*TO BE DONE*
Edit the entries below by replacing "Click" with "Select" throughout and leaving every other part unchanged. Leave the pictures out of your version.

====== RECORDS PROVIDED ======

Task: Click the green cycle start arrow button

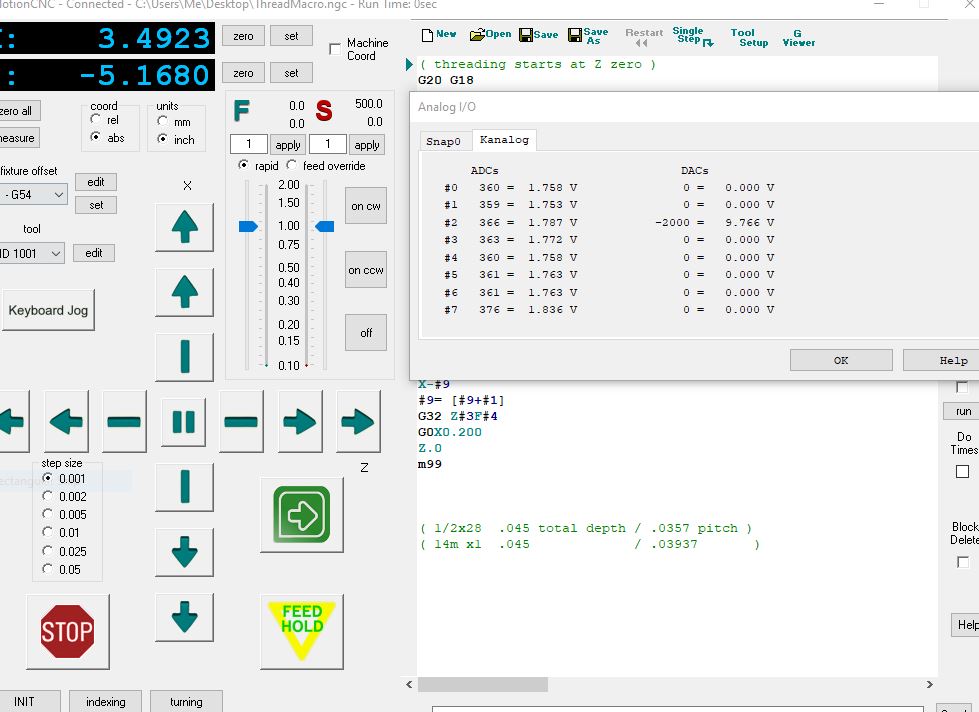Action: [x=301, y=515]
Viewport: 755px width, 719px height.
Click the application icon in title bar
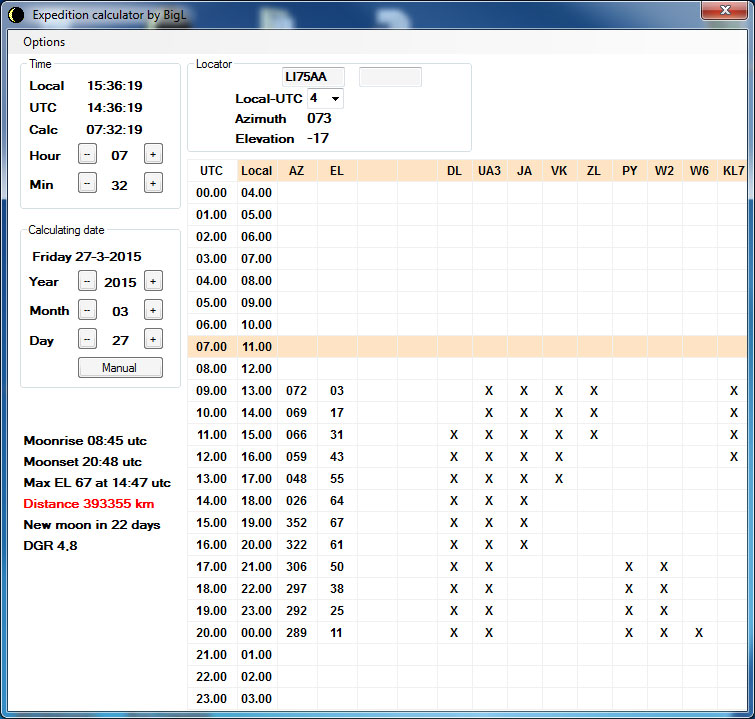[15, 14]
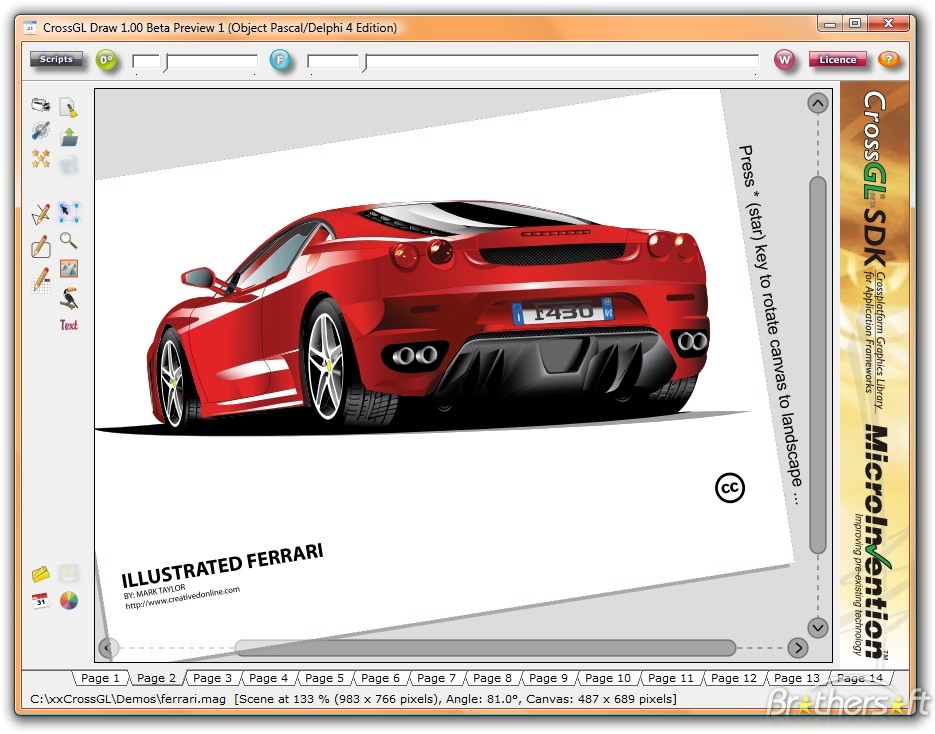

======

*WRITTEN ANSWER*
Task: Select the green cycle start arrow button

Action: [x=301, y=515]
Viewport: 755px width, 719px height.
Select the application icon in title bar
[15, 14]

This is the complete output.